Туман и Вода; Вода и Воды;
Облако в Водах, в Туманном
Движение Медленных Ветров,
Ускоряющих Движение Забытых
Тумана и Вод.
Жизнь, у тебя в молодости были чистые глаза. Их я носил в медальоне и твоих волос прядь. До сих пор у меня сохранились дни нашей любви.
Ты радовалась моему обществу. Ты, конечно, помнишь, как иногда мы забегали в кондитерскую. Кофе и пирожные. Кофе особенный, из каких-то складов, старых запасов; складов, покрытых мхом теплым, живым, ковровым, упругим, шелковистым, когда касаешься другой ладонью, потому что одной трогаешь твои ресницы, жизнь, ты опускаешь голову, тебе нравится кофе с пирожным, которое я не очень люблю, лишь делаю вид, что люблю, хотя любить люблю и очень всегда, когда это можно было сказать, и даже сейчас, тебе и тебе, Ужас, мой, как оказалось, более нежный друг и более верный, чем ты — простая девчонка……..и даже сейчас, когда вы просите меня почитать о любви, тяжелые дни.

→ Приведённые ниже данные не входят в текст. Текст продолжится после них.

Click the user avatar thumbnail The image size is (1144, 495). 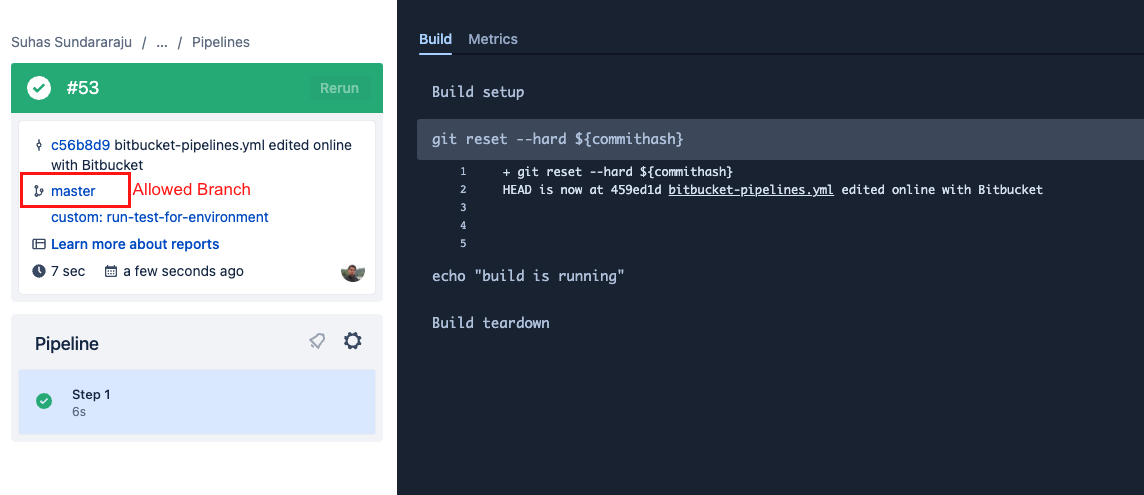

Дни: круглые, темные, вы казались мне голодными.
Голодному.
Мы вместе в поезде, сонные в сонном.
Музыка. Поезд летит в тоннель.
Окончание — пейзаж —
сад,
в нем —
ход,
движение:
книги,
музыки.
Приближение тоннеля, путь дальше.
А вы, дни, закутанные в пледы и шали, сидите с часами в зубах. Один (в белой шляпе) читает мой пульс. Какая бесцельность. Наношу удар. Пейзаж, сад, вода. Шляпа вылетела в окно. Поезд несется в тупик, проводник раздает чай и бинокли. Тупик виден плохо. Еще несколько……..в километрах.
Пятьдесят. Спуск.
И пять. Спуск.
Пейзаж — шестьдесят!
И этот последний спуск так крут, что колеса поезда отрываются от рельс и поезд пикирует в море. Крабов, акул он гудок, паровоза, пугает. Успели закрыть окна. С поверхности моря падают венки. Смеемся. Среди спутников женщина. Спит. Укачало. Ты берешь ее на руки, несешь в свободное купе. Снова тоннель; пытаешься овладеть, но меня пугает шуршание ее губ. Чувствую — кто-то третий между тобой и женщиной. Надо спешить. Все в воде. Страх. Свет лампы, вижу, о радость! — перед моим лицом плачет вылезшая изо рта спутницы длинная Змея. Хвост издает звуки. Спутница рвет свое платье. Затем привлекает к поцелую. Тем временем Змея переползает в тебя. Потом снова в спутницу, снова в тебя, все быстрей и быстрей, пока шуршание не перерастает в свист единения не то губ, не то змеи, не тех губ, не той змеи. Колесо. Неразрывно. Огонь, глина, лед. Отрыв. Она в последнем дыханье. Остается в пейзаж. Поезд в тупик.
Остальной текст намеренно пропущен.